* **Lesetext**
——————
Karmakanic & Agents of Mercy "The Power of Two - Live USA" (Reingold Records, VÖ: 15.02.2010)

Roine Stolt und Jonas Reingold fanden die Tour sehr entspannend, es hatte unsagbar Freude bereitet, nach einer kleinen Warm-Up-Tour mit der Show durch die USA zu ziehen. Das Repertoire zweiter Bands in einer Besetzung - gerade mit dieser Produktion wird deutlich, wie locker die Projekte funktionieren, und was die Musiker drauf haben, sich mit anderen Repertoires als ihren eigenen auf Tournee zu begeben. Agents of Mercy ist ein Seitenarm der Flower Kings, poppiger, lyrischer, sanfter als die schwedischen Schöngeistkönige, eine Verneigung vor den alten Genesis, Karmakanic ist eher auch keine feste Band, sondern ein loses Konglomerat technisch erlesener Musiker um den Bassmann Jonas Reingold, der auf seinem neuen Label die Kooperation in Personalunion veröffentlicht.
——————
* **Rohdaten**
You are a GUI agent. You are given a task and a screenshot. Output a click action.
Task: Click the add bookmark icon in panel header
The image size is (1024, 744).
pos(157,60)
——————
* **Aufgabe 1**
Geben Sie den Inhalt der Rezension zu „The Power of Two – Live USA“ in zwei Sätzen wieder.
* **Aufgabe 2**
Übertragen Sie den folgenden Satz aus der Rezension ins Englische: „Roine Stolt und Jonas Reingold fanden die Tour sehr entspannend, es hatte unsagbar Freude bereitet, nach einer kleinen Warm-Up-Tour mit der Show durch die USA zu ziehen.“

* **Antwort 1**
Roine Stolt und Jonas Reingold empfanden die Tour durch die USA, die auf eine kleine Warm-Up-Tour folgte, als sehr entspannend und überaus erfreulich. Agents of Mercy wird als poppigerer, sanfterer Seitenarm der Flower Kings beschrieben, Karmakanic als loses Konglomerat technisch erlesener Musiker um Jonas Reingold, der die Kooperation auf seinem neuen Label veröffentlicht.

* **Antwort 2**
Roine Stolt and Jonas Reingold found the tour very relaxing; it had been an indescribable joy to travel through the USA with the show after a small warm-up tour.